英嗣は淡々と手続きを済ませると、悲しむ様子もなく街をあとにする。
「全焼……」
「はい、ですが有害物質の汚染を理由に原因の特定がされないまま残骸は回収されてしまいました」
「警察の調書は。英嗣に事情聴取しているでしょう」
「読みましたが極めて形式的で。建物の老朽化による漏電だと決めつけられています」
「英嗣の仕業では、なさそうですね」
「むしろ計画通りなのでは? 」
水野は疑いの眼差しを向け、気づいた捜査員は気まずそうにそらす。

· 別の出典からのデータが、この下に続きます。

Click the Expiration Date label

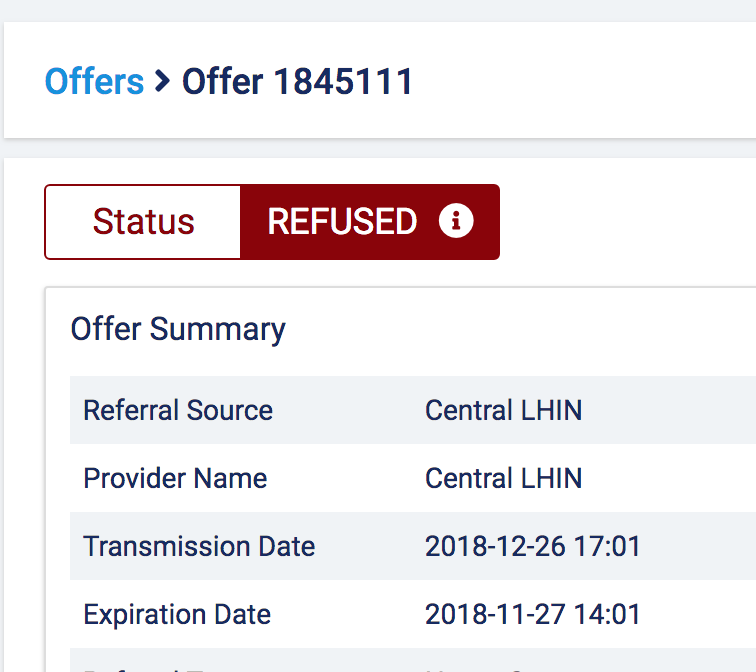[177, 614]
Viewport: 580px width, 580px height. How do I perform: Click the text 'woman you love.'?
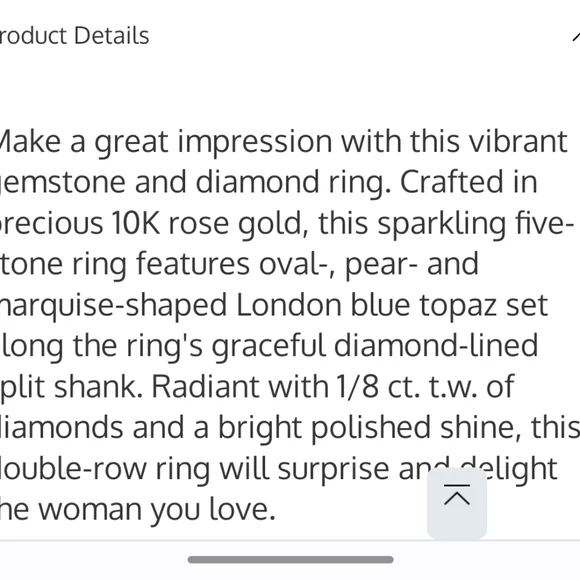click(157, 509)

ここに水野の味方はいない、それは彼女もよく理解している。
「英嗣の身柄は」
「警察にあるはずです」
その時、薄闇に光がさして誰かが入ってきた。
「大変です! 海斗が……」
水野の視線に入ってきた捜査員はたじろぎ、何かを言いかけてやめる。
「遥と接触したのでしょう」
想像は出来ていると呆れたように言う水野。でもその予想は珍しく外れている。
「海斗の死亡届が出ました。遺体も回収済みです」
水野の隣、一応彼女の側近とも言える女性捜査員は驚きの表情を見せる。水野の表情に変化は見られない。
「死亡って、海斗が!? 水野さんどうしましょう」
「解剖結果は出ましたか」
「はい、草野海斗本人だと……もちろん部品や装置の類は残っておらず、人体だという判定です」
草野海斗は死んだ──そうなればもう公的な捜査は行えない。真偽はどうあれ、間違いなく水野にとって不利な情報だ。
「遺体の火葬は。英嗣はどこにいるのです」
「火葬はまだです。法的にあと20時間は猶予があるかと」
「わかりました。少し出てきます」
言うやいなや、身を翻し部屋を出る。水野率いる捜査班は今まで、建前上の捜査権だけを与えられながら頭を押さえつけられているようで、自由に身動きが出来ないできた。
「必ず潰します……羽島、あなたを」
その呟きには今までにないほどの力が含まれている。
その後、水野は指示を出し、海斗の行きそうな場所全てにロイド捜査員を配置させた。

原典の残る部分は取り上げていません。